La combinación de esta fabulosa caja de resonancia con el exagerado culto imperante al hedonismo provoca resultados explosivos. Cada vez resulta más difícil abstraerse de las distracciones para llevar el intelecto a su máxima potencia, para concentrarse, cavilar y comprender pensamientos complejos. Los jóvenes confiesan acercarse a las redes porque les proporcionan alegría, placer y tranquilidad. La sociedad del clic requiere celeridad y respuestas rápidas. La del bienestar, felicidad inmediata. Ninguna de las dos exigencias es posible de manera permanente, y de creer lo contrario derivan gran parte de nuestras complicaciones. Los expertos alertan de un acuciante aumento de consultas a edad temprana por cuestiones de salud mental. Pero también de la psiquiatrización con alto grado de sufrimiento de otros problemas irreales, como la ansiedad ante un examen, la tristeza por una pérdida y la decepción tras un fracaso.

El aprendizaje para evitar el abuso y las exposiciones inadecuadas en Internet empieza en la enseñanza, además de en casa: por desgracia, cada reforma del sistema educativo lo obvia y pone el foco en allanar el aprobado

No hay pastillas contra la intolerancia a la incertidumbre y al esfuerzo, ni otra forma de evitar convertirla en patología que aprendiendo a manejarla. Lo fácil no es siempre lo mejor, ni lo conveniente. Luego aparecen otras distorsiones más tangibles de esta inédita y desconocida revolución de valores que fomenta la despreocupada navegación con el celular, como el secuestro de la intimidad, las estafas, el acoso personal y sexual, las extorsiones, las adiciones y el juego “online”. La culpa, en realidad, no es de nadie, salvo de quien aprovecha la coyuntura con fines maliciosos. La responsabilidad de atajarlo, de todos. Cualquier padre impide a sus pequeños merodear de madrugada por las calles, intercambiar confidencias con desconocidos, revelar datos íntimos a cualquiera o sumergirse sin precauciones en ambientes tóxicos. Lo autoriza en cambio sin pretenderlo cuando permite abrir de par en par esa ventana a lo conocido y lo desconocido, a lo útil y a lo perverso que es el móvil. La solución no consiste en prohibir un aparato imprescindible y verdaderamente provechoso, mal que le pese. Pero carece absolutamente de información y orientación sobre cómo fijar el límite. 
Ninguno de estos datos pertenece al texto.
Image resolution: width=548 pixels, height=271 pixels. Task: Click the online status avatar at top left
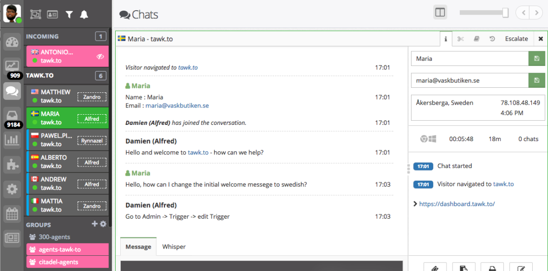12,14
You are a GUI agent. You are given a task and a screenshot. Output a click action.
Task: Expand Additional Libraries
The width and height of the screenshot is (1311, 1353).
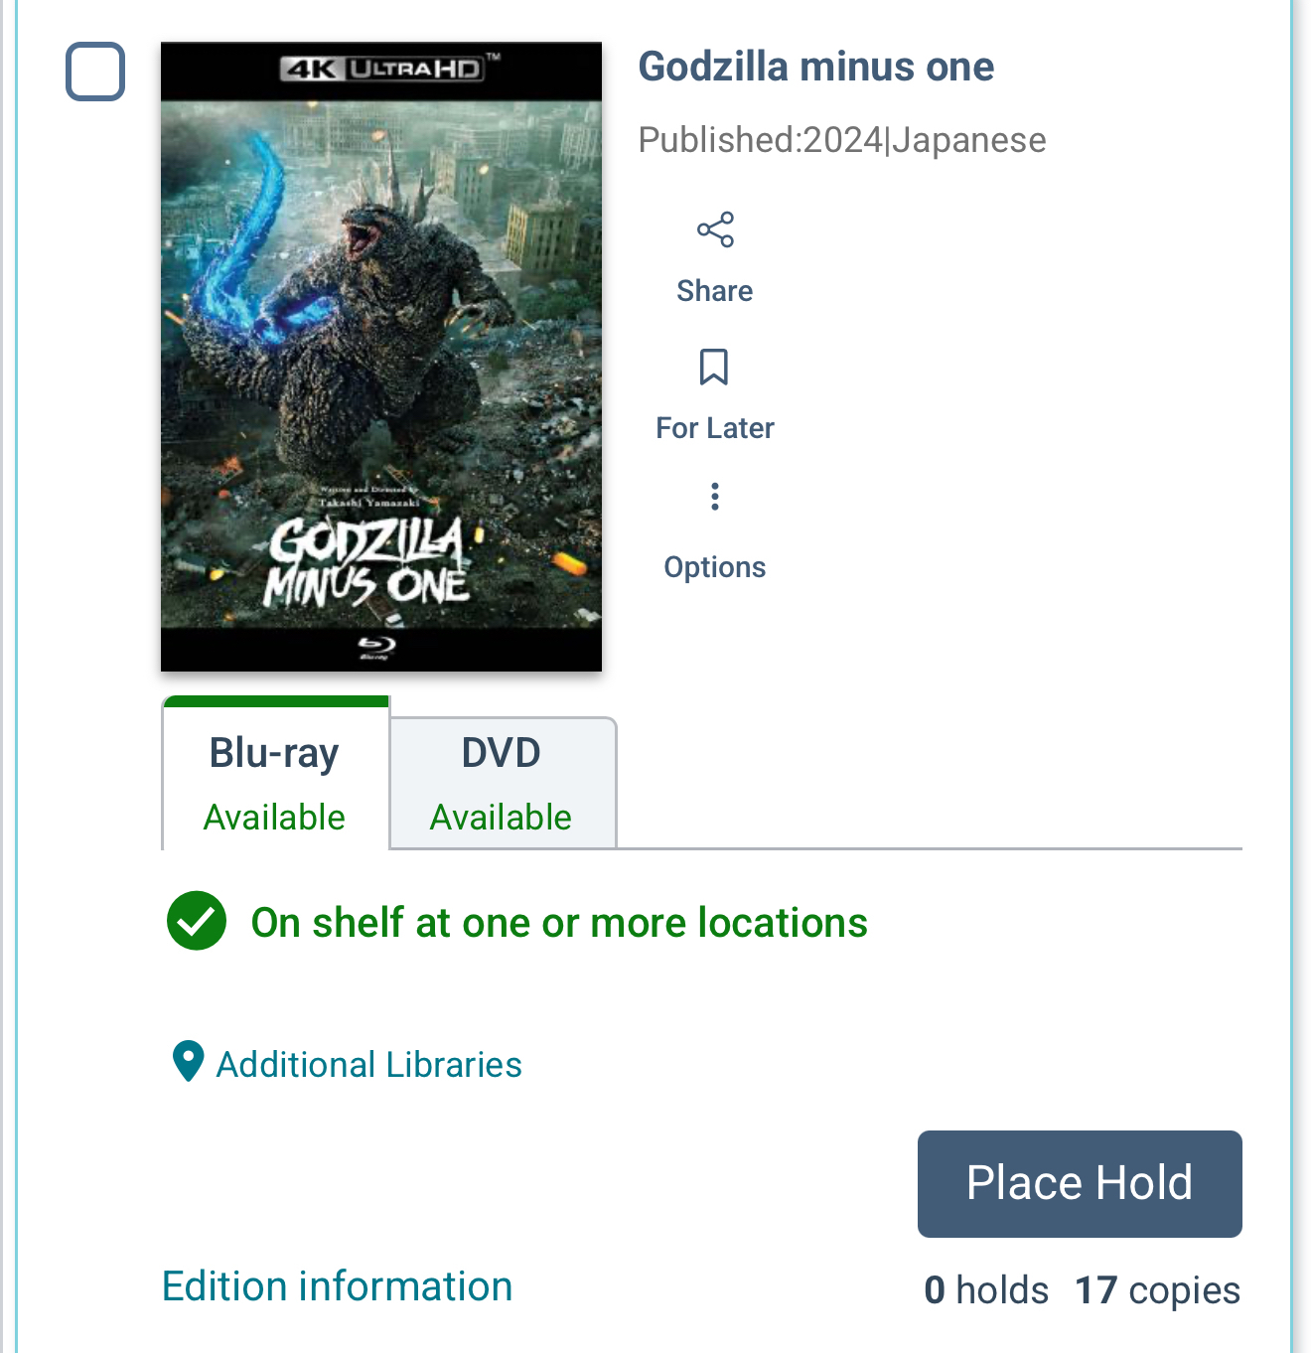[x=368, y=1065]
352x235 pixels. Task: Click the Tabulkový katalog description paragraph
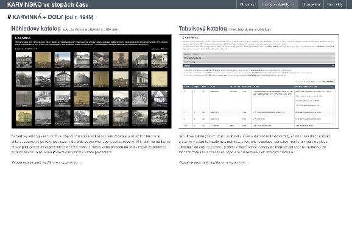click(x=255, y=144)
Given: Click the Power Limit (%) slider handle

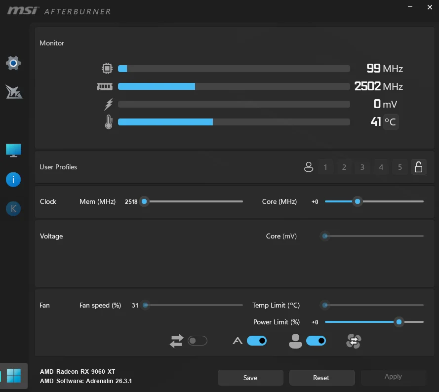Looking at the screenshot, I should tap(399, 322).
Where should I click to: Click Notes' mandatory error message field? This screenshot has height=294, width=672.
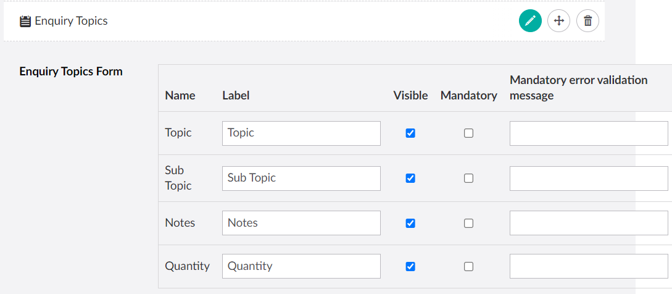(x=589, y=223)
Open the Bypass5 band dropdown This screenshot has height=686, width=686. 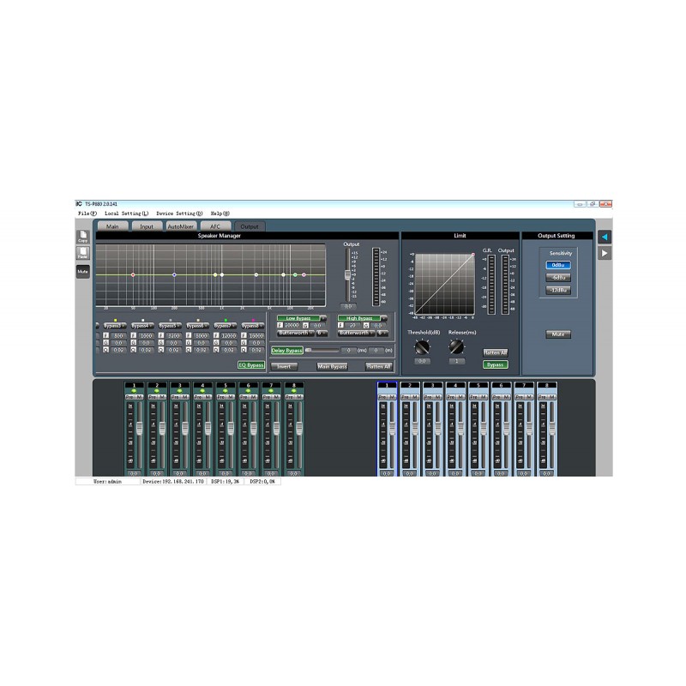click(170, 324)
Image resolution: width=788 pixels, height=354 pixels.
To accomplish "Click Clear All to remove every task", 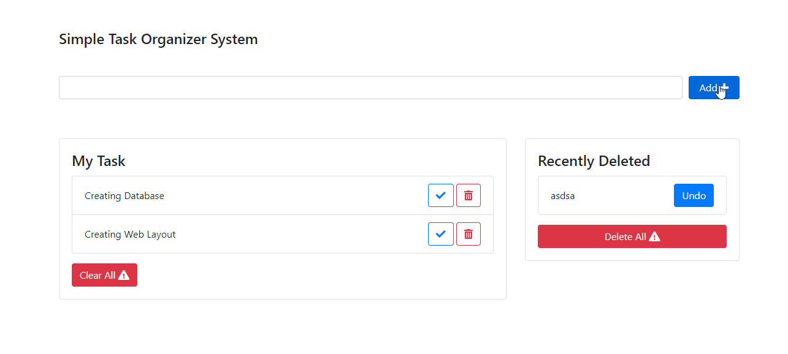I will click(x=104, y=274).
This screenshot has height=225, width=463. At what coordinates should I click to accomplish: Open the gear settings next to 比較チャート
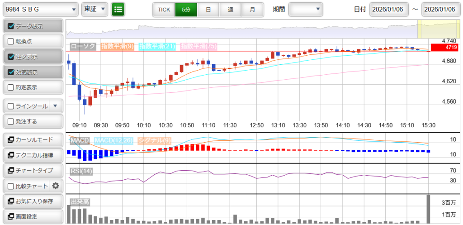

La instrucción para desenvolverse con prudencia, evitar el abuso y las exposiciones inadecuadas empieza en la enseñanza, además de en casa. En una escuela comprensiva, pero exigente, inclusiva a la par que impulsora del mérito. Por desgracia cada reforma del sistema educativo obvia aspectos cruciales como este y pone el foco en un progreso ficticio por la vía de allanar el aprobado. Así da igual el mundo real que el virtual: la mediocridad de la mesnada está asegurada, y la facilidad para manipularla también.